Tran Diem-Trang, Might Matthew
School of Computing, University of Utah, Salt Lake City, UT, United States of America.
Hugh Kaul Precision Medicine Institute, University of Alabama at Birmingham, Birmingham, AL, United States of America.
PeerJ. 2021 Oct 4;9:e12233. doi: 10.7717/peerj.12233. eCollection 2021.
Normalization of RNA-seq data has been an active area of research since the problem was first recognized a decade ago. Despite the active development of new normalizers, their performance measures have been given little attention. To evaluate normalizers, researchers have been relying on measures, most of which are either qualitative, potentially biased, or easily confounded by parametric choices of downstream analysis. We propose a metric called condition-number based deviation, or to quantify normalization success. measures how much an expression matrix differs from another. If a ground truth normalization is given, can then be used to evaluate the performance of normalizers.

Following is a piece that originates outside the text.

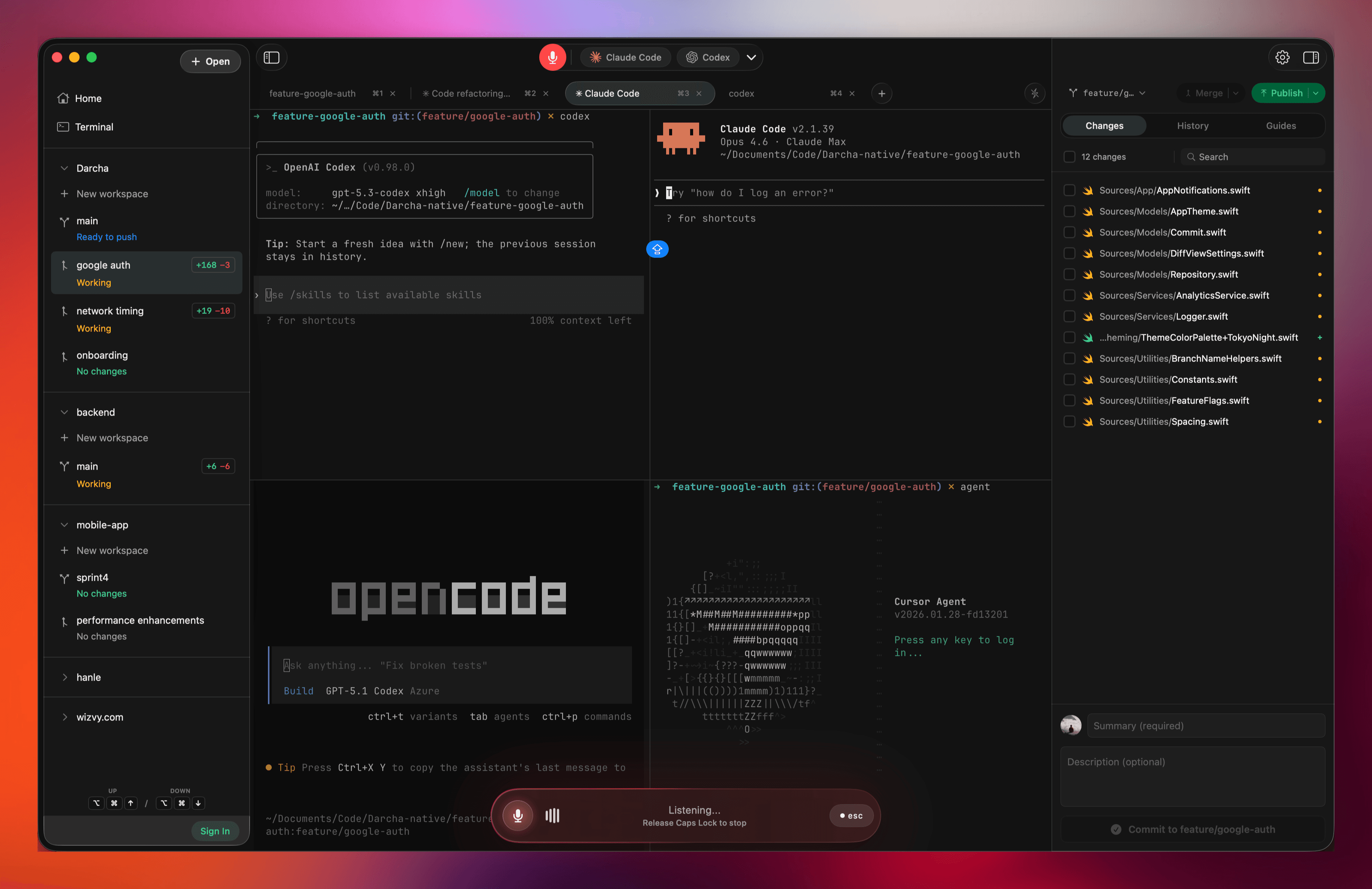Open Terminal from the sidebar
The width and height of the screenshot is (1372, 889).
(94, 127)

To establish experimental ground truth, we compiled an extensive set of public RNA-seq assays with external spike-ins. This data collection, together with provides a valuable toolset for benchmarking new and existing normalization methods.
自十年前首次认识到RNA测序数据标准化问题以来,它一直是一个活跃的研究领域。尽管新的标准化方法在不断积极开发,但对其性能评估却很少受到关注。为了评估标准化方法,研究人员一直依赖于一些指标,其中大多数要么是定性的、可能存在偏差,要么很容易因下游分析的参数选择而混淆。我们提出了一种称为基于条件数的偏差(或CNBD)的指标来量化标准化的成功程度。CNBD衡量一个表达矩阵与另一个表达矩阵的差异程度。如果给出了真实的标准化结果,那么CNBD就可以用来评估标准化方法的性能。为了建立实验性的真实标准,我们收集了大量带有外部掺入物的公共RNA测序分析数据。这个数据集,连同CNBD,为评估新的和现有的标准化方法提供了一个有价值的工具集。